◆ **Activity**
Please count the lines below that hold the word "yellow" and give the count without any other text.

◆ **Dataset records**
##########
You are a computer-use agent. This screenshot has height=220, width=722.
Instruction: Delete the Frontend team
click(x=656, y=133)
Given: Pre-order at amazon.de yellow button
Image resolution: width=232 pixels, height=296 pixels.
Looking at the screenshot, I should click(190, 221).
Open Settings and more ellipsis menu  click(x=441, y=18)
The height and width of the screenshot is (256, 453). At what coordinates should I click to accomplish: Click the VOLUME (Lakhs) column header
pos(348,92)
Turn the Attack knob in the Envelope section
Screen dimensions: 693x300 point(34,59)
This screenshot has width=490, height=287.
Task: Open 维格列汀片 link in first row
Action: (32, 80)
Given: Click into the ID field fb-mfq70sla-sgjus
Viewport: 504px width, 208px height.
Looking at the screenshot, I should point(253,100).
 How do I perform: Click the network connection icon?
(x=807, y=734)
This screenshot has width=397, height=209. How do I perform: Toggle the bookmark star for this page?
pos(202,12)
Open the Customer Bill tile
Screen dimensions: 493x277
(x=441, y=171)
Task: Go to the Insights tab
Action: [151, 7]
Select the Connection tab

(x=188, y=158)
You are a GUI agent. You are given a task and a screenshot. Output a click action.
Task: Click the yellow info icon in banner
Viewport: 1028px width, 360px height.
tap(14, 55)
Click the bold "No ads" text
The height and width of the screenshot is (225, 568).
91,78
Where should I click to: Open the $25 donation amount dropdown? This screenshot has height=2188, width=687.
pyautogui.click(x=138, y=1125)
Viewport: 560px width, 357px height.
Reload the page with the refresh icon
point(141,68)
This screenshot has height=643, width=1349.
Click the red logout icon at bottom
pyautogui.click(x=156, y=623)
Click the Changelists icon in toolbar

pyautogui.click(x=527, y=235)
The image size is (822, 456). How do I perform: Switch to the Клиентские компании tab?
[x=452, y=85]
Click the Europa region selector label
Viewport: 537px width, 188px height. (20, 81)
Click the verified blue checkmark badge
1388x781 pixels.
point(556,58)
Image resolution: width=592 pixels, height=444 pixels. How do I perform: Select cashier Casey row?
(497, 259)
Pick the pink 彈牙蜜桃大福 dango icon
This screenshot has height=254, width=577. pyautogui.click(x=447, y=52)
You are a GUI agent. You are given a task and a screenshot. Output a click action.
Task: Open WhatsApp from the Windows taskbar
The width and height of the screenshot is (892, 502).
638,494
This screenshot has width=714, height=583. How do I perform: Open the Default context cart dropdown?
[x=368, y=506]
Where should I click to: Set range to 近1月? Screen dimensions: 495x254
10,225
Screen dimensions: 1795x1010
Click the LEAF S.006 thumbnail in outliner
##########
◆ **Exercise solution**
2